Once the rebase copy is done, you simply abandon the old C and D commits and start pretending C' and D' were the original commits:

          A - B - C - D   <-- HEAD=branch
        /
... - o

Now we no longer need the little kink in the graph since we've forgotten all about the original C and D, and history just looks like this:

... - o - A - B - C - D   <-- HEAD=branch

The dirty secret (not so secret, not that dirty) is that the original C and D are still in there, they're just invisible (to you). The part that makes it truly dirty happens if someone else has the original two C and D commits. Git commit IDs are cryptographic checksums of their contents, including the parent SHA-1 IDs, so the original C and D are still there and are different from the new C and D, and anyone else.

This matters when you pull commits from someone else: if you rebase their commits onto your work, you change the IDs. You make new copies and you might forget they had the originals, but they don't know about your new copies yet and they have not forgotten their original IDs.

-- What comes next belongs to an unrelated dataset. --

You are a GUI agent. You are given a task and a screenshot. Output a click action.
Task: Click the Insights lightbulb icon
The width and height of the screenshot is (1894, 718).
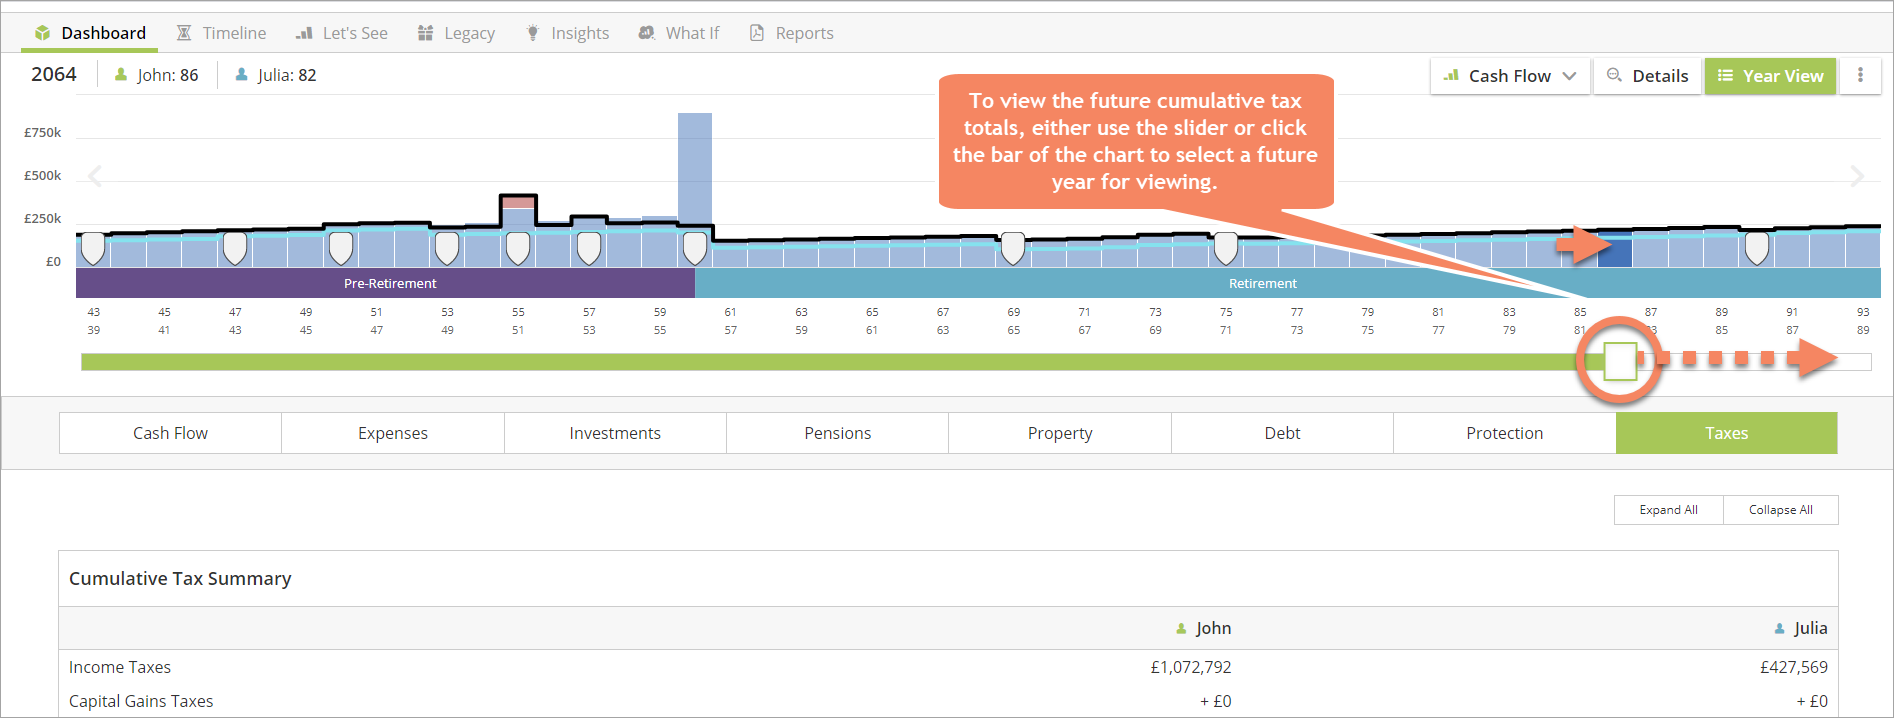533,33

If you later present them with rebased copies of their commits, they need to do more work to pick up your copies of their commits and maybe move any additional work they've done.

In short, unless you've made arrangements with them (whoever "they" may be) in advance, a rebase like that shown in Illustration #2 is usually not a good idea.

---

What about "fast forwards"? Well, let's take a look at Illustration #1 again. Let's assume the o - o - o - @ chain came from someone else (a "pull request"), and that you add commit * on top of it by rebasing your work onto theirs. Let's re-draw the graph too, adding one more kink, and put the ajryan/dev label back:

... - o - o - o     [your original '@' commit, before rebasing, was here]
                \
                  o - o - o - *       <-- ajryan/dev
                                \
                                  @   <-- HEAD=(something, maybe "dev")

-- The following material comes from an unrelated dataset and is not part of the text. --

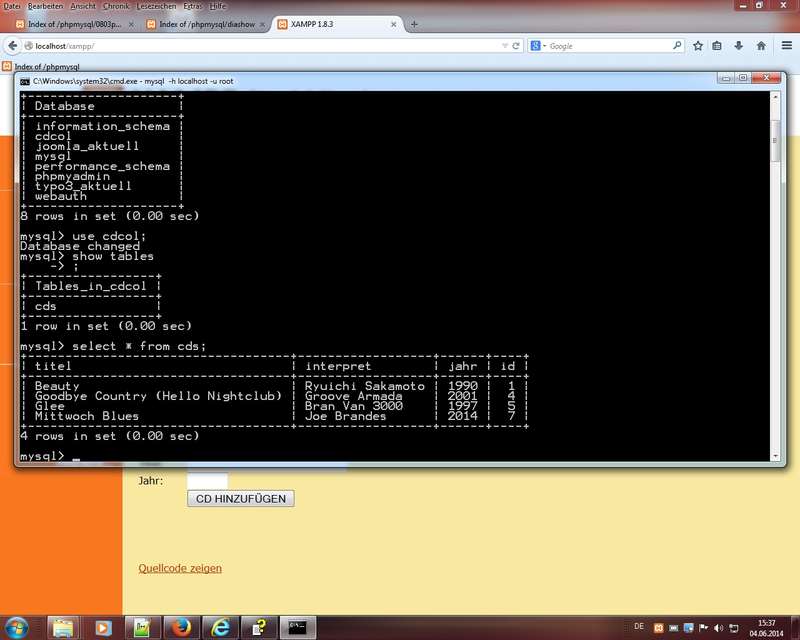The image size is (800, 640).
Task: Open Windows Explorer from the taskbar
Action: point(63,627)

Now let's further assume that they, whoever they are, have the o - o - o - * sequence on their dev branch and have not done any additional work, so that their stuff ends at the commit marked *. If you make this commit-sequence available to them, they can pick it up and add commit @ to their dev branch, by simply sliding their dev label down-and-right to point to the @ label. Now let's also erase our ajryan/dev label, and straighten out the kinks in these drawings, and use the label dev. Here's the result:

... - o - o - o - o - o - o - * - @   <-- HEAD=dev

This is what they will have, and what you will have, once you're both in sync. It's a very simple looking history, even if it's a slight deviation from the actual development process (you wrote commit @ without first seeing their chain that ended in *). But this is the kind of "rebase" that makes following the development work a lot easier, and is in general what people want to do.

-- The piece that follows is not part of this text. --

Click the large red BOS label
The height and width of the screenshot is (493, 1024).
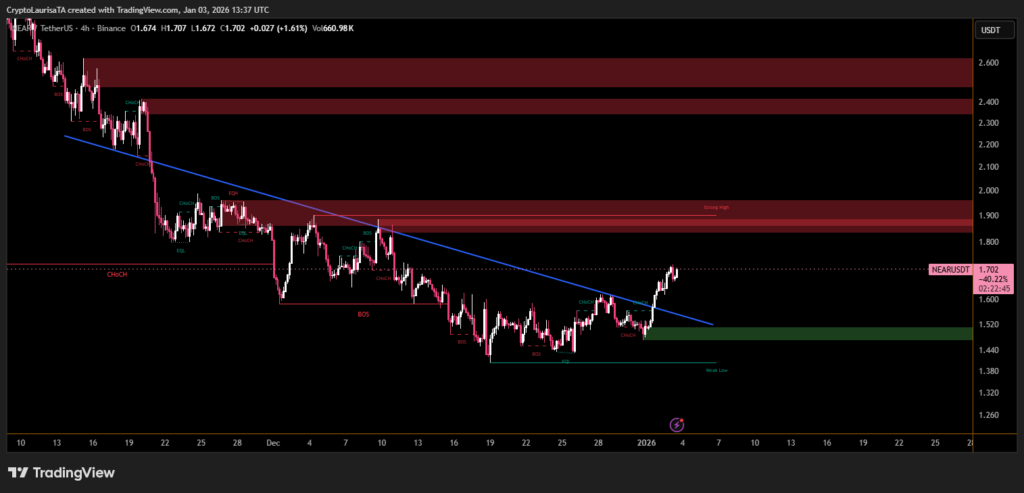pyautogui.click(x=363, y=314)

Sliding a label "rightward" (including down-and-right, or up-and-right, in drawings like these) is a "fast forward" operation. If you run git merge with --ff-only, it will only do the "merge" if it is really this kind of non-merge fast-forward.

---

Bottom line: I think you wanted to rebase your @ commit onto the ajryan/dev work, but you didn't have an @ commit to rebase. That's why rebase gave you a noop. In this case, a simple non-merge fast-forward git merge suffices to make your label match their label.

---

It's also worth thinking about this: when you do git log X..Y you're asking git to draw the graph like I did here:

... - o - o - o       <-- X
        \
          o - o - o   <-- Y

The X..Y notion essentially says: starting with this graph, take out a highlighter and highlight the commit that X points to, and all commits left-and/or-up-or-down from there. (That leaves the three os pointed-to by Y un-marked.) Then, find all commits pointed-to by Y that are not already highlighted, and log those.

If you reverse the X and Y, as in git log Y..X, you ask git to "run the highlighter" on commits marked by Y, which leaves only the two os only on X, and then log all commits pointed-to by X that are not already highlighted. So here you get the two os on X, and none of the shared ones.